--- Start ---

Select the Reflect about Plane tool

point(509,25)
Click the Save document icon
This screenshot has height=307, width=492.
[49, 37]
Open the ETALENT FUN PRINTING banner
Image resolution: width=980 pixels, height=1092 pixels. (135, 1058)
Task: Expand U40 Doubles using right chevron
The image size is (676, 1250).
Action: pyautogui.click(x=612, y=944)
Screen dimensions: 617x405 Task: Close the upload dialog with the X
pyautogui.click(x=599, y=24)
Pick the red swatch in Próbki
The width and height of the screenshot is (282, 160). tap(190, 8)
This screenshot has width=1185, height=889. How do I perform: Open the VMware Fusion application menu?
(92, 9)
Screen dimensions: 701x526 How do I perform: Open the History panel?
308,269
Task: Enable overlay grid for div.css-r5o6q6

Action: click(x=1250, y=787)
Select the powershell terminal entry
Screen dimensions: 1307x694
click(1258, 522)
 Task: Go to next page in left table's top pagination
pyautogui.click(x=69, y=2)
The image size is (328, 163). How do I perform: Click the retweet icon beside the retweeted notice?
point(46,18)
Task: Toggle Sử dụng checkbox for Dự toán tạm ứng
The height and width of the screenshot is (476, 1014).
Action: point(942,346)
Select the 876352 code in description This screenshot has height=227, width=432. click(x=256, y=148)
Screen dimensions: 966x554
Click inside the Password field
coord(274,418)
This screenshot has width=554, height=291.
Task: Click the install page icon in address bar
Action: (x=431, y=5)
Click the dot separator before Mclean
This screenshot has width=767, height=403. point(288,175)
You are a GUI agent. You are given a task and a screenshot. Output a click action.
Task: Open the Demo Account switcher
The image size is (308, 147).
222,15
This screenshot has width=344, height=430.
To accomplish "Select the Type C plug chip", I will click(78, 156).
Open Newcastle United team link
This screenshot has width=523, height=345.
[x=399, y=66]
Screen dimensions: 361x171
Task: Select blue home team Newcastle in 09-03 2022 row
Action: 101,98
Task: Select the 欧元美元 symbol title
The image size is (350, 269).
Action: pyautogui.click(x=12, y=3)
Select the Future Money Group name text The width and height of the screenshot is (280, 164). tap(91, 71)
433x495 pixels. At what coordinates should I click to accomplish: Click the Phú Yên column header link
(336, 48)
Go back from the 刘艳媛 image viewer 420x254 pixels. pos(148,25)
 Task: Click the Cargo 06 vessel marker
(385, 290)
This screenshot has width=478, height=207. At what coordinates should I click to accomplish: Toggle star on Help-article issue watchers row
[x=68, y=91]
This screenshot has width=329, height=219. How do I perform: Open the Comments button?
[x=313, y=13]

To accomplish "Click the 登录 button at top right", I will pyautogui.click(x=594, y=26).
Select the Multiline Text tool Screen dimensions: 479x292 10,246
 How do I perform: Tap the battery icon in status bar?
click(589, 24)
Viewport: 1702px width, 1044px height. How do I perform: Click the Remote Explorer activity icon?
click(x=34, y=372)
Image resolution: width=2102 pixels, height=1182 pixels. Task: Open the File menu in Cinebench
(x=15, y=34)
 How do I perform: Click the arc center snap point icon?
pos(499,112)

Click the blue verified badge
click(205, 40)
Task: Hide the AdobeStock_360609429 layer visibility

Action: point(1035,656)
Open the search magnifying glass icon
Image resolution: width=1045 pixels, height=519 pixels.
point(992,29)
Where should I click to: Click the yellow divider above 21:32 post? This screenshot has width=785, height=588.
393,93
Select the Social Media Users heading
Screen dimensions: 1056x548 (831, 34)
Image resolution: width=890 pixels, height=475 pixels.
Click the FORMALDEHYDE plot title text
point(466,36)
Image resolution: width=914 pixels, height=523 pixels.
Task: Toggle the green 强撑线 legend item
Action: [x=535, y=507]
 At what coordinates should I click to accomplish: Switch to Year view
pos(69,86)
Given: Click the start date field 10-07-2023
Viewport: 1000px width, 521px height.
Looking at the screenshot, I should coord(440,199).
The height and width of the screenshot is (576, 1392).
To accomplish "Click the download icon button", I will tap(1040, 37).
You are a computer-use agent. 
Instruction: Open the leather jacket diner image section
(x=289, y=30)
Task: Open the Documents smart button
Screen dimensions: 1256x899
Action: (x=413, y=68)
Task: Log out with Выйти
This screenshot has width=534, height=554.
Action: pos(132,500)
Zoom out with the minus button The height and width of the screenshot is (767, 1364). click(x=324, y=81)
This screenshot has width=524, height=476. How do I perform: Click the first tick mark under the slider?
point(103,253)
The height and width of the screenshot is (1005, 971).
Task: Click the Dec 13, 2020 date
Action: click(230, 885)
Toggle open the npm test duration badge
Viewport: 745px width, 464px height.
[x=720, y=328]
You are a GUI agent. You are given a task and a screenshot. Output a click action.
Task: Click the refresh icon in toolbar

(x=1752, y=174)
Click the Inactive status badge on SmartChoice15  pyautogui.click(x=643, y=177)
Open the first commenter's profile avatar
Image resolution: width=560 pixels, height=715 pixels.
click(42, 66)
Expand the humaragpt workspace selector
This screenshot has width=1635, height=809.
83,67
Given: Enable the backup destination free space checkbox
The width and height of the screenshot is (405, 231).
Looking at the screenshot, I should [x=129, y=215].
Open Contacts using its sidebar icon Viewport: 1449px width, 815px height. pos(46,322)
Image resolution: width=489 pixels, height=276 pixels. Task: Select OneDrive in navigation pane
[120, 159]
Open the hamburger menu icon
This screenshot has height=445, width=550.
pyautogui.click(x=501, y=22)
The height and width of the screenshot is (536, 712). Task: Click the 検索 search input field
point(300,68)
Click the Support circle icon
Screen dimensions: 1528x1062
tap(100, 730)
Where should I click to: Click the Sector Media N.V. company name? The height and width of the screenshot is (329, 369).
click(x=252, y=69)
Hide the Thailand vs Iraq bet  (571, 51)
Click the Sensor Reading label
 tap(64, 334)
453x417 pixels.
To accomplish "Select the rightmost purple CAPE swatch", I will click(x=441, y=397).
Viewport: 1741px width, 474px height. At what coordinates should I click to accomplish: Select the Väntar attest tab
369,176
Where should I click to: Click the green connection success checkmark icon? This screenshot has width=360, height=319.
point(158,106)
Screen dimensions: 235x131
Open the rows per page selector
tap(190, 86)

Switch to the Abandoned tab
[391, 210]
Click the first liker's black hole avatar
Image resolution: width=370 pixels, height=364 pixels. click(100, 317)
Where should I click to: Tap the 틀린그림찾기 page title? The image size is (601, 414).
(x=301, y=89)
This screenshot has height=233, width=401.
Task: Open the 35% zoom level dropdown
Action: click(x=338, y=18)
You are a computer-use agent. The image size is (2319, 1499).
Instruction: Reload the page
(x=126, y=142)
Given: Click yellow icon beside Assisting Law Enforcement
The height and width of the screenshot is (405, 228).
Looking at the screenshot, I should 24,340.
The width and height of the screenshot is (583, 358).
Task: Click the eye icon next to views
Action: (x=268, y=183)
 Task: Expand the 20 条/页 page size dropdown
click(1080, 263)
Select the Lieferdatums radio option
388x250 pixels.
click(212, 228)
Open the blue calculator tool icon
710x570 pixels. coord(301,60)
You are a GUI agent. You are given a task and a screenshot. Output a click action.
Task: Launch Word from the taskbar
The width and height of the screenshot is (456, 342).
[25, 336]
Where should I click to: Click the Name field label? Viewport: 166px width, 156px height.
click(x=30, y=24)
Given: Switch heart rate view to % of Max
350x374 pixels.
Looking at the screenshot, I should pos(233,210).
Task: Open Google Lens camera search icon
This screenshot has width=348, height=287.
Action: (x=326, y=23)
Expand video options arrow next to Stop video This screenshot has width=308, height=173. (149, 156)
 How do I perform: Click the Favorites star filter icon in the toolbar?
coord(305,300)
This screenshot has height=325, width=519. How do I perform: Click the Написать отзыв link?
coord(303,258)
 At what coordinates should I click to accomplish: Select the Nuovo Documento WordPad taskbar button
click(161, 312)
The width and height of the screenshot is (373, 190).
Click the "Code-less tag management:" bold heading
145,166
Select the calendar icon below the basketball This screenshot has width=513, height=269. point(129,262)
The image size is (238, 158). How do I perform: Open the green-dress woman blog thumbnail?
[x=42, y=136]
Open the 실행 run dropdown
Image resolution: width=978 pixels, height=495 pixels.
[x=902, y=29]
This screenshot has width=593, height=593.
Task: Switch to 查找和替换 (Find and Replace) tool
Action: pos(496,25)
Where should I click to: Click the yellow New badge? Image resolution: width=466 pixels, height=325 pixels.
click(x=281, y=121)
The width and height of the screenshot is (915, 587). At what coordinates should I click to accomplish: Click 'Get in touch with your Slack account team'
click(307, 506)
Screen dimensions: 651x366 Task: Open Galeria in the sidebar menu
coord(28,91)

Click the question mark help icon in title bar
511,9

--- End ---

Request — Retype the data from the line containing "will pyautogui.click(x=594, y=26)." up to and including the line containing "[x=720, y=328]".

The result —
To accomplish "Click the 登录 button at top right", I will pyautogui.click(x=594, y=26).
Select the Multiline Text tool Screen dimensions: 479x292 10,246
 How do I perform: Tap the battery icon in status bar?
click(589, 24)
Viewport: 1702px width, 1044px height. How do I perform: Click the Remote Explorer activity icon?
click(x=34, y=372)
Image resolution: width=2102 pixels, height=1182 pixels. Task: Open the File menu in Cinebench
(x=15, y=34)
 How do I perform: Click the arc center snap point icon?
pos(499,112)

Click the blue verified badge
click(205, 40)
Task: Hide the AdobeStock_360609429 layer visibility

Action: point(1035,656)
Open the search magnifying glass icon
Image resolution: width=1045 pixels, height=519 pixels.
point(992,29)
Where should I click to: Click the yellow divider above 21:32 post? This screenshot has width=785, height=588.
393,93
Select the Social Media Users heading
Screen dimensions: 1056x548 (831, 34)
Image resolution: width=890 pixels, height=475 pixels.
Click the FORMALDEHYDE plot title text
point(466,36)
Image resolution: width=914 pixels, height=523 pixels.
Task: Toggle the green 强撑线 legend item
Action: [x=535, y=507]
 At what coordinates should I click to accomplish: Switch to Year view
pos(69,86)
Given: Click the start date field 10-07-2023
Viewport: 1000px width, 521px height.
Looking at the screenshot, I should coord(440,199).
The height and width of the screenshot is (576, 1392).
To accomplish "Click the download icon button", I will tap(1040, 37).
You are a computer-use agent. 
Instruction: Open the leather jacket diner image section
(x=289, y=30)
Task: Open the Documents smart button
Screen dimensions: 1256x899
Action: (x=413, y=68)
Task: Log out with Выйти
This screenshot has width=534, height=554.
Action: pos(132,500)
Zoom out with the minus button The height and width of the screenshot is (767, 1364). click(x=324, y=81)
This screenshot has width=524, height=476. How do I perform: Click the first tick mark under the slider?
point(103,253)
The height and width of the screenshot is (1005, 971).
Task: Click the Dec 13, 2020 date
Action: click(230, 885)
Toggle open the npm test duration badge
Viewport: 745px width, 464px height.
[x=720, y=328]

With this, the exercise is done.